EXERCISE BRIEF: What you return must match the records below character for character, except that no picture appears.

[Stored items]
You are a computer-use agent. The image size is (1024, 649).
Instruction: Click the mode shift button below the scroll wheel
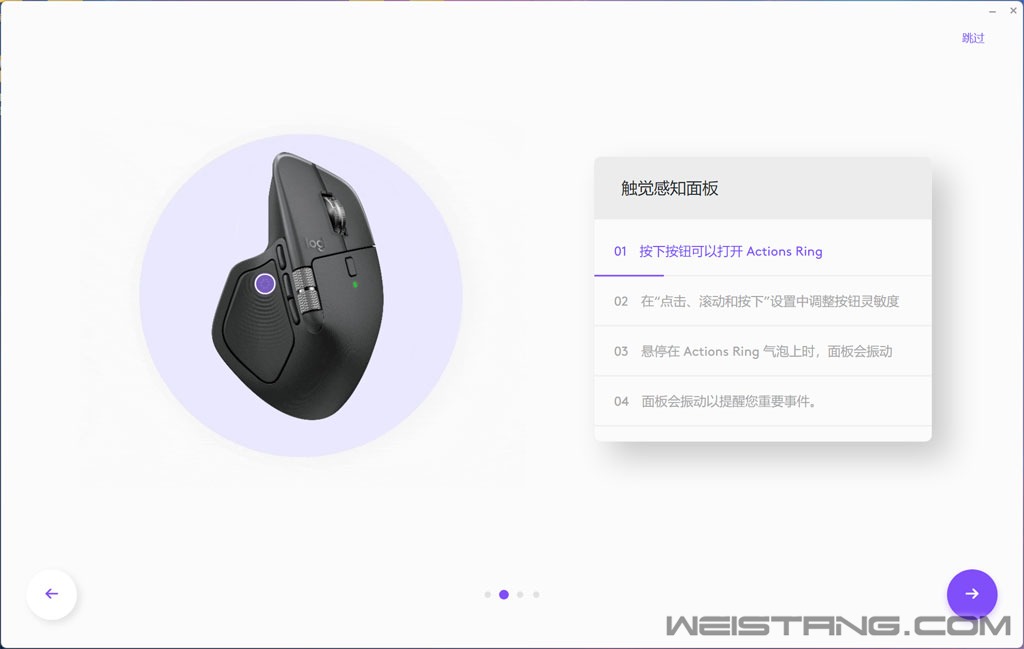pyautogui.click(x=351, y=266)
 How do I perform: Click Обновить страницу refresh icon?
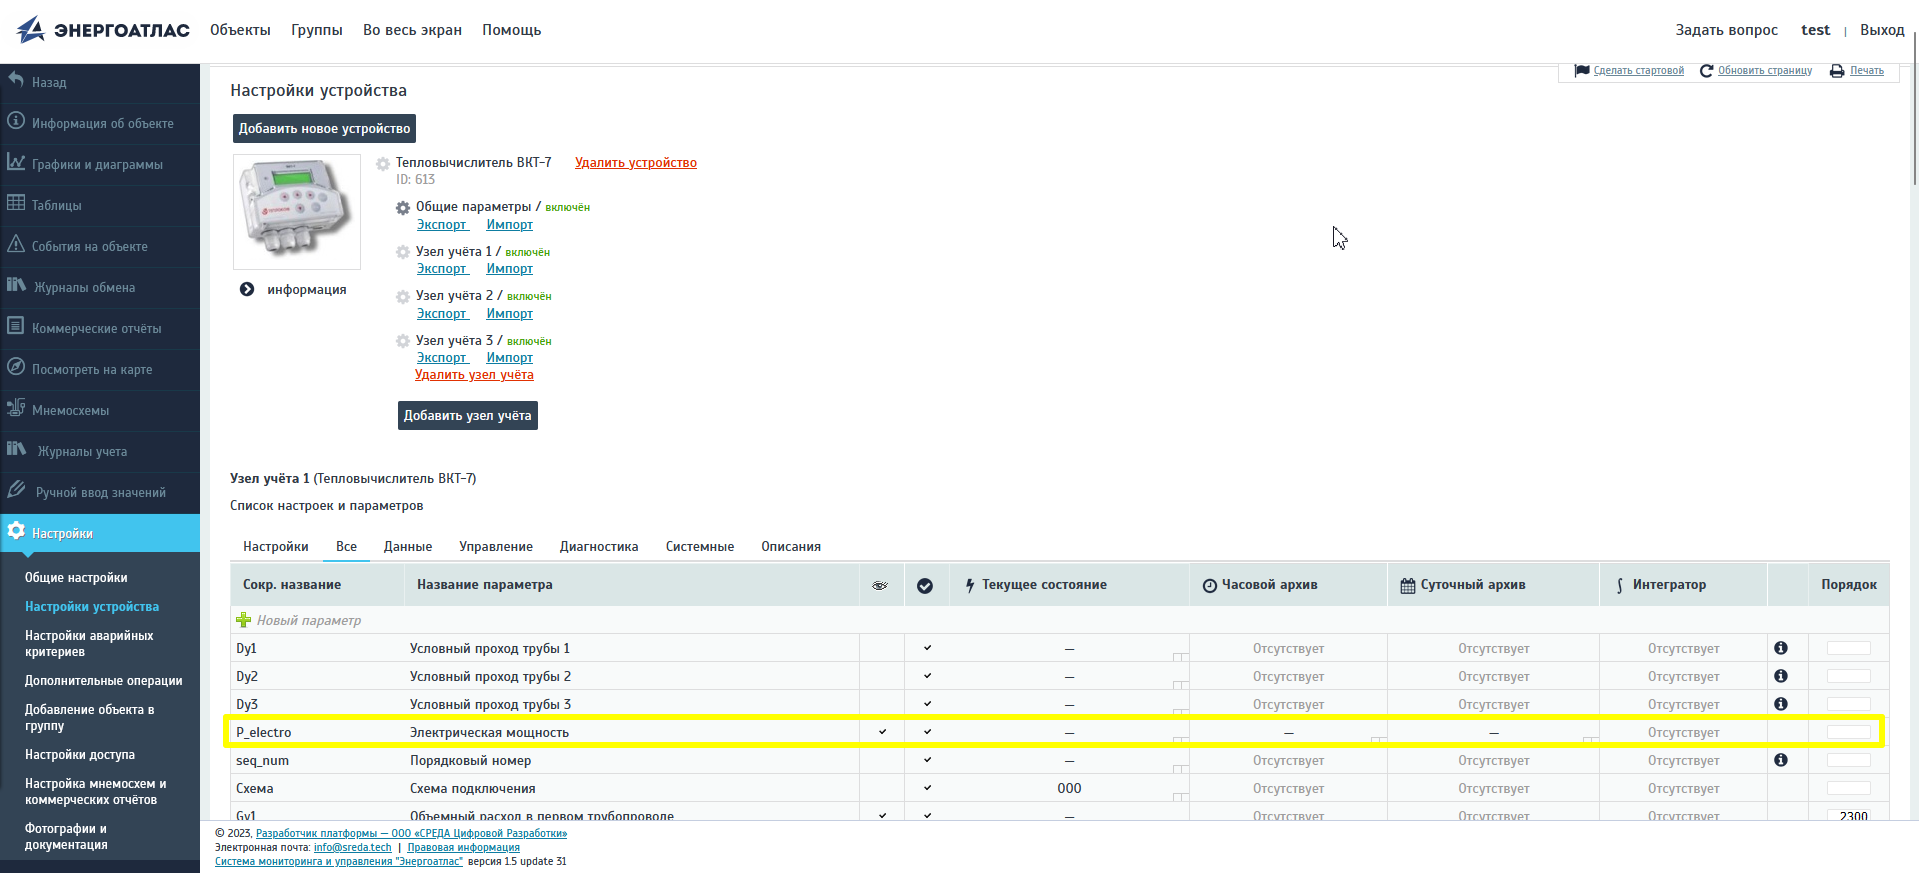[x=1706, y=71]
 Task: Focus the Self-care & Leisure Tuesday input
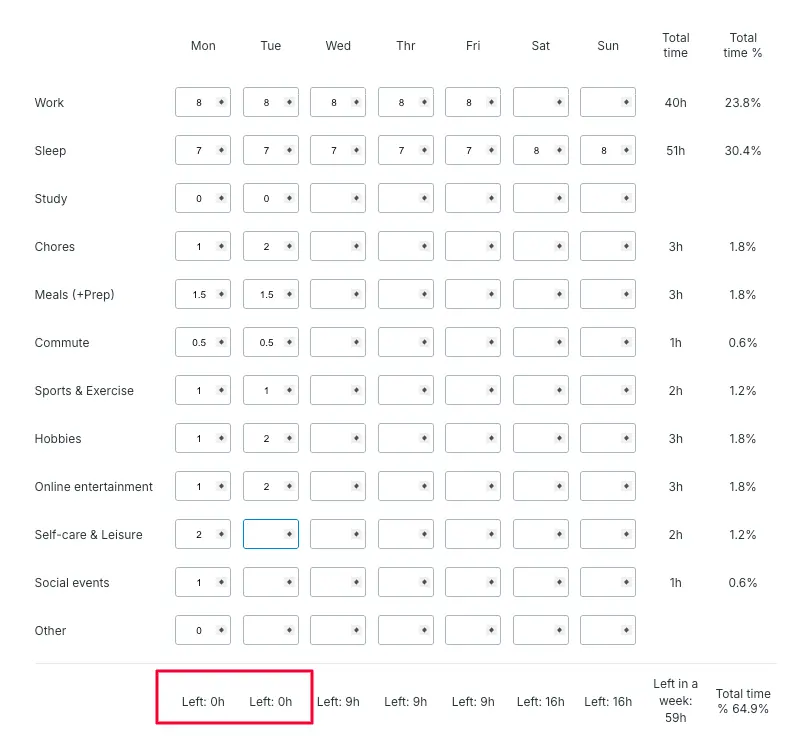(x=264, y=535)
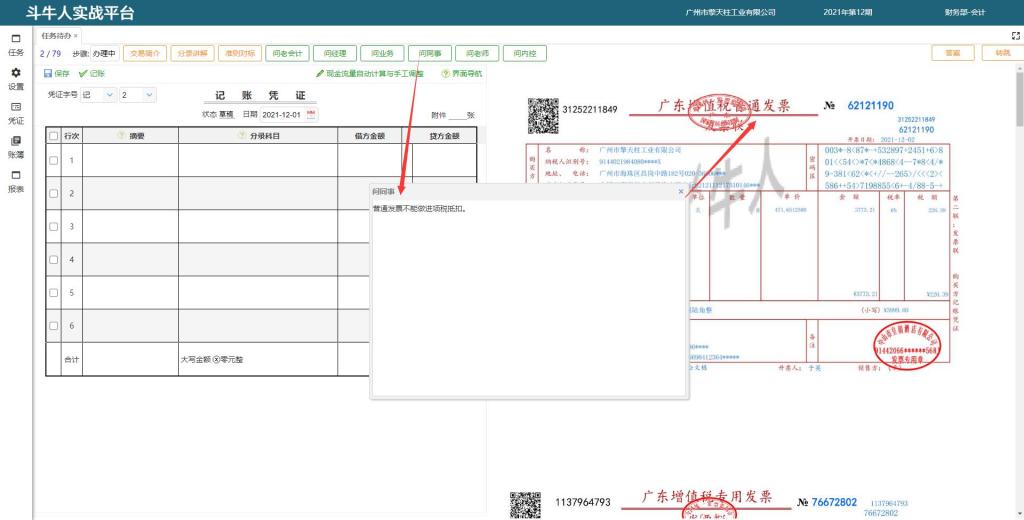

YOUR SOLUTION:
You are a computer-use agent. The image size is (1024, 649).
Instruction: Click the mode shift button below the scroll wheel
pyautogui.click(x=351, y=266)
 How do I perform: Click Обновить страницу refresh icon?
[x=1706, y=71]
 Task: Focus the Self-care & Leisure Tuesday input
(x=264, y=535)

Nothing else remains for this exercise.